Multi-asset fund managers in the Opportunity Zone space are having trouble attracting investors because of the lack of clarity in the U.S. Treasury's proposed regulations, according to multiple stakeholders testifying at a July 9 IRS hearing scheduled to let the public comment on the rules before the agencies finalize them.

“Multi-asset funds are facing slower fundraising than they expected,” Steve Glickman, the founder and CEO of Develop LLC, an independent advisory firm dedicated to building and supporting Opportunity Zone Funds.

OZ funds, about which FA-IQ has written extensively, became possible after President Donald Trump signed the Tax Cuts and Jobs Act of 2017.

With that legislation, Congress identified capital gains tax relief as a carrot to lead investors to buy stakes in economically-neglected U.S. neighborhoods.

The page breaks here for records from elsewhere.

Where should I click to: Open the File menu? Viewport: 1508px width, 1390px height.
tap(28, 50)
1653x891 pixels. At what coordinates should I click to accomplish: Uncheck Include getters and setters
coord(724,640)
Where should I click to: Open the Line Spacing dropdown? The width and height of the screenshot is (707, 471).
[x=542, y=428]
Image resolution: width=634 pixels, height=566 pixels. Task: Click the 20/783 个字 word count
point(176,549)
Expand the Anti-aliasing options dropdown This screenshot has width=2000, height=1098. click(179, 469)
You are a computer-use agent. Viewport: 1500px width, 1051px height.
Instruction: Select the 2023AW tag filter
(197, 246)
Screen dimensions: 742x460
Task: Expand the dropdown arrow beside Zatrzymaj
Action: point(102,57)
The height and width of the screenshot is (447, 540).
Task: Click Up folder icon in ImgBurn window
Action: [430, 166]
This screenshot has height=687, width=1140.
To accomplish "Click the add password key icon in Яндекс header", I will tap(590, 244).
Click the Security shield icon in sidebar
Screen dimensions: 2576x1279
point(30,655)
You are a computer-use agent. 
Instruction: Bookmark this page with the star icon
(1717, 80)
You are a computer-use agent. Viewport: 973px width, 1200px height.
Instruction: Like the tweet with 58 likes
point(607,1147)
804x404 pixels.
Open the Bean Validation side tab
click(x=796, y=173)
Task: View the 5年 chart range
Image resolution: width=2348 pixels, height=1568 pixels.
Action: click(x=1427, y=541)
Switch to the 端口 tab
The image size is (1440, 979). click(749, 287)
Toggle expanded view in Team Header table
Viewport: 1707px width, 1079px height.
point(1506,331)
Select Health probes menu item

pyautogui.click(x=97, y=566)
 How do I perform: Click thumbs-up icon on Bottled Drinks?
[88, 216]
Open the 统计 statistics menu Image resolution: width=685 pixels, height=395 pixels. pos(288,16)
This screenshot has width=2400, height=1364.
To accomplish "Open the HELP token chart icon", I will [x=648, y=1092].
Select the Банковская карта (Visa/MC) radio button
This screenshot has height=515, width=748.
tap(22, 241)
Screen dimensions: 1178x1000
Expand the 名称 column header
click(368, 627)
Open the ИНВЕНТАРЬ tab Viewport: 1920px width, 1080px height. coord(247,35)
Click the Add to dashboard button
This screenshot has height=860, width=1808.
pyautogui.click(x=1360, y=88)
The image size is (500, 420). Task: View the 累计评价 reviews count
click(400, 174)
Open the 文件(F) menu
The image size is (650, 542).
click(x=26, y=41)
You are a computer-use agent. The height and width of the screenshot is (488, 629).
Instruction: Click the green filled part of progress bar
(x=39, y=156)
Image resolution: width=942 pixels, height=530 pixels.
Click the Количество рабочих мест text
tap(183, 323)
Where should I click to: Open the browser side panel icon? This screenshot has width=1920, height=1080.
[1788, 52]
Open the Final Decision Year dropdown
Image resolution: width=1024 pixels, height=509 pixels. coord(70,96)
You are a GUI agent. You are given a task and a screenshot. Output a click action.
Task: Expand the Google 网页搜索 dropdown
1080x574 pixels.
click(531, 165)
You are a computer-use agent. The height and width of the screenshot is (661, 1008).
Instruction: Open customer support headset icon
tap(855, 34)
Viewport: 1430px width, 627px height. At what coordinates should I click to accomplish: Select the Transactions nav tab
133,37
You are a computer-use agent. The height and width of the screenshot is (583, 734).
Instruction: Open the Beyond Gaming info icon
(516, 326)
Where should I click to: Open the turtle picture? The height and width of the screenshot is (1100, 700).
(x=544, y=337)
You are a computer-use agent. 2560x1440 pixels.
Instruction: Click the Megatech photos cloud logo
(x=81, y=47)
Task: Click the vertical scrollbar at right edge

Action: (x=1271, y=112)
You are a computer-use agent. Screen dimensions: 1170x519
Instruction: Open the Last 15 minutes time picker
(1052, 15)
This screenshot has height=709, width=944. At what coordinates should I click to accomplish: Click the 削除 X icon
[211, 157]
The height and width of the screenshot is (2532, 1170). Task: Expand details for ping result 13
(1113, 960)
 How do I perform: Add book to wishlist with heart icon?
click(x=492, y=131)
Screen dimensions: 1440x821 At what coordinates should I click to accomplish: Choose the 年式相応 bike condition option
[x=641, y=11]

The Treasury then approved some 8,700 census tracts located in all 50 states as economically disadvantaged enough to become Opportunity Zones.

Under the program, investors can defer capital gains taxes — and even avoid some entirely — if they deploy their recently-realized capital gains to buy stakes for the long haul in the designated tracts. To achieve the maximum tax benefits, investors are required to make a 10-year commitment.

“Some investors are sitting on the sidelines,” Glickman told the panel of IRS and Treasury officials this week.

“I have talked to many investors, and many fund managers who are having trouble confirming to investors that they can make individual sales,” of assets within the 10-year period to then reinvest in the Opportunity Zone.

When she testified, Regina Staudacher, a corporate tax attorney with Royal Oak, Mich.-based Howard & Howard, agreed the Treasury regulations needed to allow for the possibility of “recycling of gains within a 10-year hold period.”

She found “comfort in the spirit of the regulations,” Staudacher told the panel but added, “it’s when we get into the nuances of the rules” that she gets worried — particularly since the IRS is yet to finalize the rules.

“Another three months go by and we’ve lost another year,” she fretted. Her concerns center on “five-to-seven years from sitting in front of a different group of people and they have interpreted the rules differently,” she told the officials.

Others who testified also sought clarity on what transactions Opportunity Zone investors may do within the decade they keep their stake in the economically neglected communities to maximize their tax benefits.

Taxpayers should be allowed to exclude both ordinary and capital gains from the sale of Opportunity Zone property if those transactions represent the disposition of property used in a trade or business, said accountant John Sciarretti of Novogradac & Co., who represented a working group of his professional colleagues focused on the Opportunity Zone program at the hearing.